On the domestic front there was no housing available for purchase and families, particularly in the fishing community, were going to live with relatives and renting their primary homes at premium levels to incoming oil industry executives and their families. Naturally, I didn’t fully realize the extent of activity in the area at the time and couldn’t have imagined what I found when I got there. Yes, after a few days of mulling it over, discussing the details and formulating a plan, Mary and I decided to make the move and to ‘go for it’!  When we’d taken care of existing commitments, given the required notice on our flat in Northfields, West Ealing, and packed everything up, I’d take her and the boys to her parents in Manchester where she’d stay, and I’d continue on and drive north to Peterhead. After I’d established the business, started work and had been able to find somewhere for us to live, I’d return to Manchester to collect them and bring them to Peterhead.  

As I drove North the following day in my “Aeranamics” company vehicle (sic) my brain was buzzing. What if things didn’t work out? What if there wasn’t enough work to support us? I was placing the fortunes of my young family in the hands of strangers I’d never met. And what about music? Music had been my life since I quit my apprenticeship and left the coal mines to go on the road with The Sect (a ‘pop’ group – that’s what we called them back then). I’d actually been agonizing over this since the whole ‘Peterhead’ thing had come up. If I was going to make this work, I needed to cut myself off from music, stop reading the music press, and absolutely stop checking the “Musicians Wanted” ads. I think, looking back, that that was the scariest thing of all. Being a singer had been my dream for as long as I could remember and in the blink of an eye, I was going to just walk away. Facing the reality of a life without music was something I couldn’t begin to comprehend. Peterhead, we’d decided, was the future and I was going to make this work, though how I was going to transition from a guy fixing TV aerials (antennas) into an entrepreneur in the offshore oil industry I wasn’t quite sure. As Tab Hunter once said, “You have to go to where the work is”, so in this case I was going to where the oil was, so that I could get into oil, one day at a time!

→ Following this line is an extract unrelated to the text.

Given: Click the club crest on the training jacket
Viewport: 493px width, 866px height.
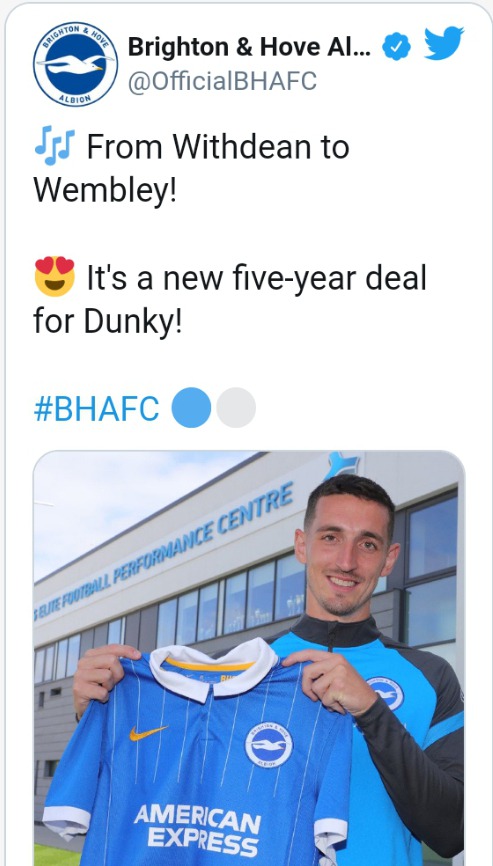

(1) Peterhead Bay with the ASCo Service Base in the foreground. (2) Slains Castle, Cruden Bay, Peterhead which is said to have links with the novels of Bram Stoker, including ‘Dracula’. (3) Broad Street, Peterhead. (4) Offshore Support Vessels berthed at the ASCo Base, Peterhead. (5) Peterhead Bay looking North towards the town centre. (6) The Bay looking south with the Northern Breakwater, Fuel Depot and Fish Market in the foreground. (7) Fishing vessels in the harbour. (8) Homes and the offshore industry in Peterhead exist cheek by jowl!